Grant News

Fall River Hydroelectric Plant

To master plumber Brent Wright, Estes Park's Stanley Hotel does not conjure images of Jack Nicholson wielding an axe in Stephen King's horror flick, The Shining.  Nor does it inspire admiration for early twentieth-century Georgian Colonial Revival architecture.  When Brent thinks about the Stanley, he remembers installing miles of copper pipe and dozens of toilets, sinks, faucets, and other fixtures as part of a recent renovation project.  Like all of Brent's plumbing jobs, the Stanley is nothing more than another place where he made water useful.

If the Stanley's founder was alive today, he might think about his grand old hostelry in the same way.  Freelan Oscar Stanley earned a fortune by making water useful.  With his brother Francis Edgar (they were known as F.O. and F.E.) he co-invented the Stanley Steamer automobile.  Shunning unreliable and unproven internal combustion technology, they harnessed water to power their popular horseless carriages.  Their company sold 170 Stanley Steamers in 1902 for six hundred dollars apiece.  They sold twice that number the following year.  However, poor health dampened F.O.'s spirits.  Diagnosed with tuberculosis, Stanley's weight fell to 118 pounds and his doctor warned him that he faced certain death if he stayed in New England.  Following thousands of other health seekers, he moved to Colorado where the altitude and dry climate restored his health.  Smitten by the scenery and business prospects, Stanley decided to stay.  He bought property in the burgeoning resort community of Estes Park, built a permanent summer home, and applied his proven entrepreneurial skills to developing a hotel.

Stanley viewed water as the essential building component for his development.  He told friends that he wanted to build the world's first fully electrified hotel in the world.  To realize this goal, he-along with several other investors-established the Estes Park Light and Power Company in 1908.  The company's hydroplant would provide electricity to the hotel and, eventually, to the town itself.  Newspapers in cities that stood to benefit from increased travel to Estes Park gushed about the plan.  When construction commenced in 1908, the Longmont Times Call wrote:

Mr. Stanley, the man who is transposing Estes Park from a wilderness into a modern city, is pushing improvements in the park.  The big hotel will be lighted with electricity… He is putting in a power plant at a cost of $20,000 from which the town will also be lighted.  …When the [tourist] season opens next summer, visitors will hardly know the town.  F. O. Stanley is certainly all right.
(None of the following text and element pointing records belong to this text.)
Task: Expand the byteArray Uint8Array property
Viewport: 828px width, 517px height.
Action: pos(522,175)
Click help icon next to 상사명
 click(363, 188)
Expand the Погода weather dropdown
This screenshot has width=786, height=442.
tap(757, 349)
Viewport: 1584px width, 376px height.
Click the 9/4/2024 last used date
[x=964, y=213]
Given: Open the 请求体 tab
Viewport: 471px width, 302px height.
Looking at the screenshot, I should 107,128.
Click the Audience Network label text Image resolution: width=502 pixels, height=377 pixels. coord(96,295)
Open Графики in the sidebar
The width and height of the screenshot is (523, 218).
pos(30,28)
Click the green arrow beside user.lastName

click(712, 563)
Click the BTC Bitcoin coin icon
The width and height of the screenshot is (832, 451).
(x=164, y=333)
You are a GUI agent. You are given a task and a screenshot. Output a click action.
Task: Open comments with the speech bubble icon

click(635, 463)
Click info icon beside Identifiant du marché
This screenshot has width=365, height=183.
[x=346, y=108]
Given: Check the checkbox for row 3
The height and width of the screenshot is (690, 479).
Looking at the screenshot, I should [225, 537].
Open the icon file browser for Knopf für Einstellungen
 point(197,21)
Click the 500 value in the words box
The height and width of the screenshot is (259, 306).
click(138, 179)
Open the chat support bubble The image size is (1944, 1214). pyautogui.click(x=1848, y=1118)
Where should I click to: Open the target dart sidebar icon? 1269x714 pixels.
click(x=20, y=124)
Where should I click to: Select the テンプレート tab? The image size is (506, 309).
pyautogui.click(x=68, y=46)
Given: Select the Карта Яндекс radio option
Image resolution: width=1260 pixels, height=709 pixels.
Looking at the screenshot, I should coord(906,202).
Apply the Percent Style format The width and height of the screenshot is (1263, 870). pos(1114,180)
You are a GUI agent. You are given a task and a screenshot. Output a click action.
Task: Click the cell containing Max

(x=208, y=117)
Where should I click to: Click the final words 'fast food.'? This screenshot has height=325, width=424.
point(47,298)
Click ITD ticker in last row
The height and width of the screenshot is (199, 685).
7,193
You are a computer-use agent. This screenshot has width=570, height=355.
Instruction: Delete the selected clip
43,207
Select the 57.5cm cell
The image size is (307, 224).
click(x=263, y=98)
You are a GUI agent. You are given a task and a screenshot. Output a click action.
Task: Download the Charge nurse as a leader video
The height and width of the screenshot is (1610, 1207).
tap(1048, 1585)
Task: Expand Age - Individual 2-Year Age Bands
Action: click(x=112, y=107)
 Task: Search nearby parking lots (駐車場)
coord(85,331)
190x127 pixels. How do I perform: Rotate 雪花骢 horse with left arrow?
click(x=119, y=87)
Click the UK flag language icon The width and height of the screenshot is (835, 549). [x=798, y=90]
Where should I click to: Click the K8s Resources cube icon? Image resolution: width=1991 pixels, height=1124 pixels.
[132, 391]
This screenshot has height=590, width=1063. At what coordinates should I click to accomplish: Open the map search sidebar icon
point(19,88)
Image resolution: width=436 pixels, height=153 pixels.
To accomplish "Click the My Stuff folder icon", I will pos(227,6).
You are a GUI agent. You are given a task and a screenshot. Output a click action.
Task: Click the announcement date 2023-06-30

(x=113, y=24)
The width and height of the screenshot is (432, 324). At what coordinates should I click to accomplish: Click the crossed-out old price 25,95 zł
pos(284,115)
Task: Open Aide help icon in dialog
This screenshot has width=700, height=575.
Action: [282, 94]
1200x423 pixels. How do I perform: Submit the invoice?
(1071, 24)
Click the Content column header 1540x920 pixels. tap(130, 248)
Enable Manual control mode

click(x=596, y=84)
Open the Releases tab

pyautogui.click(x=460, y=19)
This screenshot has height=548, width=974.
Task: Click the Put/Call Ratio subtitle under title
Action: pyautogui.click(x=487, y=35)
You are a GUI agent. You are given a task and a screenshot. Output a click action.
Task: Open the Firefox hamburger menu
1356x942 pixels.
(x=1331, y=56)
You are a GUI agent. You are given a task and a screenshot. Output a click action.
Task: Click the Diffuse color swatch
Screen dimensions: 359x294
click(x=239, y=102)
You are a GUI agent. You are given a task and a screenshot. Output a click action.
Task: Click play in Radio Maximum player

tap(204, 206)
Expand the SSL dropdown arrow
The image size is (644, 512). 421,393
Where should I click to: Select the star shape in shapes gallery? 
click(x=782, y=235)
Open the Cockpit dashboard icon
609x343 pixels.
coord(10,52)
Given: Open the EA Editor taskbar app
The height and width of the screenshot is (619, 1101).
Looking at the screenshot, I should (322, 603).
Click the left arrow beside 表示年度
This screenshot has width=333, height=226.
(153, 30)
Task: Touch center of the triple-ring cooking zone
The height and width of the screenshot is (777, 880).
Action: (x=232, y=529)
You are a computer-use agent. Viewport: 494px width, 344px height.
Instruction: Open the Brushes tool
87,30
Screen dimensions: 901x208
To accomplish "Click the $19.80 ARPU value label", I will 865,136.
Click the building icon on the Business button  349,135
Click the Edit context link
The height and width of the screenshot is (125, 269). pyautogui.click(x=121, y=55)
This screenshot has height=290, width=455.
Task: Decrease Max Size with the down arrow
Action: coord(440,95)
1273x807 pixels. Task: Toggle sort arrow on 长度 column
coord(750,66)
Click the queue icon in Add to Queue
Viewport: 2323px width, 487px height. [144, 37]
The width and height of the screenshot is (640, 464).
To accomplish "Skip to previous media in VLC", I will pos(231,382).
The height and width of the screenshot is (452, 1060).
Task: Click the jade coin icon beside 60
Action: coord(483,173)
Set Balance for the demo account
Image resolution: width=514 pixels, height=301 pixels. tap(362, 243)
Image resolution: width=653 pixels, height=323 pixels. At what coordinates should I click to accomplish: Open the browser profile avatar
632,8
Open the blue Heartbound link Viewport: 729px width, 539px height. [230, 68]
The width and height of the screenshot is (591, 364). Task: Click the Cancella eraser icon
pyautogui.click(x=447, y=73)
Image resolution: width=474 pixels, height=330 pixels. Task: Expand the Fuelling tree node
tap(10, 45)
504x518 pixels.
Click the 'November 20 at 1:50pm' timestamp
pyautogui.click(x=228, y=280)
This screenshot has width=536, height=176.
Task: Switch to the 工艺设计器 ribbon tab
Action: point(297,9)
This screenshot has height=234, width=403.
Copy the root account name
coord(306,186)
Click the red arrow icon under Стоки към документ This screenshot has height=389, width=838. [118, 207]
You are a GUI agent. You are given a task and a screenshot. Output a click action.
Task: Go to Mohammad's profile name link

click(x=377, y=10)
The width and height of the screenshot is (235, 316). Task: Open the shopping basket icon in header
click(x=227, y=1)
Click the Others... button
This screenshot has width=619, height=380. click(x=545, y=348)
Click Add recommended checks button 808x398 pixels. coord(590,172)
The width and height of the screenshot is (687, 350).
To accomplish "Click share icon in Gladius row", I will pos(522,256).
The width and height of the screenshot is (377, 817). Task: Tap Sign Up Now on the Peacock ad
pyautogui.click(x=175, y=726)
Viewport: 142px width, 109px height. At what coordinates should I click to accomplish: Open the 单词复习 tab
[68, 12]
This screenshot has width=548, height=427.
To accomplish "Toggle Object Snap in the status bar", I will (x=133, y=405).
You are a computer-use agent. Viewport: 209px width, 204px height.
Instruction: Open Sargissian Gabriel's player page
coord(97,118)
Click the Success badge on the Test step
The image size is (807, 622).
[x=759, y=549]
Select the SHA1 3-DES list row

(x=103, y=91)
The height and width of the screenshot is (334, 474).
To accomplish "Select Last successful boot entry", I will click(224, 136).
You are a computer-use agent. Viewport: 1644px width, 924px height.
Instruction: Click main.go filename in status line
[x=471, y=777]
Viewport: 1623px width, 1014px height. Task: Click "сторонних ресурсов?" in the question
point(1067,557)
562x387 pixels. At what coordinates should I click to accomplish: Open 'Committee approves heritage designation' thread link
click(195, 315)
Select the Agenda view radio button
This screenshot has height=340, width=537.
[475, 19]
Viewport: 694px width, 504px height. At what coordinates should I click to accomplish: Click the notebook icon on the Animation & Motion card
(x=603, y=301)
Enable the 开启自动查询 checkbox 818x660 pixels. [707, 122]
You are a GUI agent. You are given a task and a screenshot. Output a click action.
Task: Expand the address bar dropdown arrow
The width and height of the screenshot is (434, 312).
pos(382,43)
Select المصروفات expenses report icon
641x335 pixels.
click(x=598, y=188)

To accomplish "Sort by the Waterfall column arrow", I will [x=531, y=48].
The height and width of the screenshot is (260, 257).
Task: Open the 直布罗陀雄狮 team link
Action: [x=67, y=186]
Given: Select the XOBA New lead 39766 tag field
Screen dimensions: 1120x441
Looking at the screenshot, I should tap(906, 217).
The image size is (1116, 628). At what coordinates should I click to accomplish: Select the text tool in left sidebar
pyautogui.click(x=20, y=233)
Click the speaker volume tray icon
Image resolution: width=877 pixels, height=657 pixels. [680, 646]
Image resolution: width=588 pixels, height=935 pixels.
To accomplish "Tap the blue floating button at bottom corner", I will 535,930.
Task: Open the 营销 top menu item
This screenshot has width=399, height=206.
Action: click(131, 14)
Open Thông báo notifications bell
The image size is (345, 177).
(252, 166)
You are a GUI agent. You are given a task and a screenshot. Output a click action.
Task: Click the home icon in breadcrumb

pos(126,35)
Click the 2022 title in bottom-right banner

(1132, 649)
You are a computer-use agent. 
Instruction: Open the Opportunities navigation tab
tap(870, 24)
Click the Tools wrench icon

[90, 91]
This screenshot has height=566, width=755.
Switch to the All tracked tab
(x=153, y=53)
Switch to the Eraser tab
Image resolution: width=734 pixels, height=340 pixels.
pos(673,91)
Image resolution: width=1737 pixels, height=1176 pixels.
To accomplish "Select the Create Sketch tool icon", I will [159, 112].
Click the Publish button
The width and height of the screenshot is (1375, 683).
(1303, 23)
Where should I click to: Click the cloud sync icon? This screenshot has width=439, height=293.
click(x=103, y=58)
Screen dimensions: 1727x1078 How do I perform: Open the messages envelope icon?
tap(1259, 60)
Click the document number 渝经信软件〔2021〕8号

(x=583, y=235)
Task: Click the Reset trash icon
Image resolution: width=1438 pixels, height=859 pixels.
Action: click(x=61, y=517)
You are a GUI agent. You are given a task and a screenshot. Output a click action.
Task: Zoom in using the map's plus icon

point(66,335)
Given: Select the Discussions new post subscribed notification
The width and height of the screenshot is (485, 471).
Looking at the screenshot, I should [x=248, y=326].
Built three miles northwest of Estes Park, the one-story, concrete-floored 28 X 26-foot frame building housed a turbine and a 200-kilowatt generator.  The turbine was driven by water siphoned from nearby Cascade Lake via a twenty-inch steel intake pipe.  An operator's cottage was added at the same time.  A second operator's cottage and a garage were added later.

The Fall River Hydroelectric Plant played a vital role in the development of Estes Park as a summer resort.  The plant not only powered the electric lights at the Stanley Hotel, but also illuminated the imagination of Estes Park's promoters.  In 1912 Enos Mills could boast that "with the finest of water piped from near snow line, with good sewerage and electric lights, with stores, shops and markets, livery stables and garages, with a bank and two hotels… there is probably no other unincorporated village in the United States so well equipped to supply all the wants of residents and visitors as is Estes Park." With these amenities, plus improved roads to the area and the establishment of Rocky Mountain National Park in 1915, Estes Park stood on the brink of success.

The Fall River Hydroelectric Plant operated continually until the 1982 Lawn Lake Flood damaged its equipment.  During the next several years the Town of Estes Park, the National Park Service, environmentalists, and other interested parties debated the plant's future.  Ultimately, the groups reached a compromise that allowed restoration of the plant for interpretive uses only.

The State Historical Fund awarded over $400,000 in three separate grants to the Town of Estes Park for restoration of the hydroelectric plant's buildings and original equipment and the development of educational and interpretive exhibits and programming.  By preserving the plant and adaptively re-using it as a museum, the Town, its partners, and the Fund have saved a significant historical resource.  More importantly, because insufficient attention has been paid to the development of hydropower in Colorado, their research, exhibits, and educational programs will fill a gap in our understanding the state's past.  And that's something that people like Brent Wright-who helped restore some of the plant's plumbing after he finished his job at the Stanley Hotel-can be proud of.